Exercise data:
▼▼▼
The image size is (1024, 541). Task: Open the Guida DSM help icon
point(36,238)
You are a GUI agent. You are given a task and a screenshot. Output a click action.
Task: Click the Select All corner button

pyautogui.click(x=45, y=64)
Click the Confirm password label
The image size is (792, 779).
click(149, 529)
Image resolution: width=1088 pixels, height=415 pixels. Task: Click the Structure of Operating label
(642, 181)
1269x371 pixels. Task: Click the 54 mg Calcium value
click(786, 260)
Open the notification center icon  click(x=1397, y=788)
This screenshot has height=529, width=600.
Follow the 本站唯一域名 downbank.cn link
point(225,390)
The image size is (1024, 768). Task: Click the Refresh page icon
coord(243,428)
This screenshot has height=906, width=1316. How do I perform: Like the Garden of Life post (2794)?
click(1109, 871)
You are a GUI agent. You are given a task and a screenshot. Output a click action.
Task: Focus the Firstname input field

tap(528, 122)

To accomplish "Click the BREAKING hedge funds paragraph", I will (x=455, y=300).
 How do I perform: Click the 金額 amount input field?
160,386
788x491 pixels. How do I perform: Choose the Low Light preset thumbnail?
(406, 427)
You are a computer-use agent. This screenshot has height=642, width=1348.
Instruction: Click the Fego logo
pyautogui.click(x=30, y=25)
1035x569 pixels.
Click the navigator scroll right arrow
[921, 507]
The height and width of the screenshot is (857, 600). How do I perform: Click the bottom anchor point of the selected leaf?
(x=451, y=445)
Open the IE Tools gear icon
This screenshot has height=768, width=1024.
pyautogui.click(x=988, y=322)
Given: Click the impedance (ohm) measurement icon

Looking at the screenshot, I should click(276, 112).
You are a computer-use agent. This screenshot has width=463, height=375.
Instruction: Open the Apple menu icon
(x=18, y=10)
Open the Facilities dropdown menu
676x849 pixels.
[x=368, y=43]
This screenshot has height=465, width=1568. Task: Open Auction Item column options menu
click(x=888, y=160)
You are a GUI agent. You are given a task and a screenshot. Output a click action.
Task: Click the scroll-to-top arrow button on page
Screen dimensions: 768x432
▲▲▲
Repeat the whole of the data verbatim, as it reads above.

The image size is (1024, 541). Task: Open the Guida DSM help icon
point(36,238)
You are a GUI agent. You are given a task and a screenshot. Output a click action.
Task: Click the Select All corner button

pyautogui.click(x=45, y=64)
Click the Confirm password label
The image size is (792, 779).
click(149, 529)
Image resolution: width=1088 pixels, height=415 pixels. Task: Click the Structure of Operating label
(642, 181)
1269x371 pixels. Task: Click the 54 mg Calcium value
click(786, 260)
Open the notification center icon  click(x=1397, y=788)
This screenshot has height=529, width=600.
Follow the 本站唯一域名 downbank.cn link
point(225,390)
The image size is (1024, 768). Task: Click the Refresh page icon
coord(243,428)
This screenshot has height=906, width=1316. How do I perform: Like the Garden of Life post (2794)?
click(1109, 871)
You are a GUI agent. You are given a task and a screenshot. Output a click action.
Task: Focus the Firstname input field

tap(528, 122)

To accomplish "Click the BREAKING hedge funds paragraph", I will (x=455, y=300).
 How do I perform: Click the 金額 amount input field?
160,386
788x491 pixels. How do I perform: Choose the Low Light preset thumbnail?
(406, 427)
You are a computer-use agent. This screenshot has height=642, width=1348.
Instruction: Click the Fego logo
pyautogui.click(x=30, y=25)
1035x569 pixels.
Click the navigator scroll right arrow
[921, 507]
The height and width of the screenshot is (857, 600). How do I perform: Click the bottom anchor point of the selected leaf?
(x=451, y=445)
Open the IE Tools gear icon
This screenshot has height=768, width=1024.
pyautogui.click(x=988, y=322)
Given: Click the impedance (ohm) measurement icon

Looking at the screenshot, I should click(276, 112).
You are a computer-use agent. This screenshot has width=463, height=375.
Instruction: Open the Apple menu icon
(x=18, y=10)
Open the Facilities dropdown menu
676x849 pixels.
[x=368, y=43]
This screenshot has height=465, width=1568. Task: Open Auction Item column options menu
click(x=888, y=160)
You are a GUI agent. You are given a task and a screenshot. Output a click action.
Task: Click the scroll-to-top arrow button on page
Screen dimensions: 768x432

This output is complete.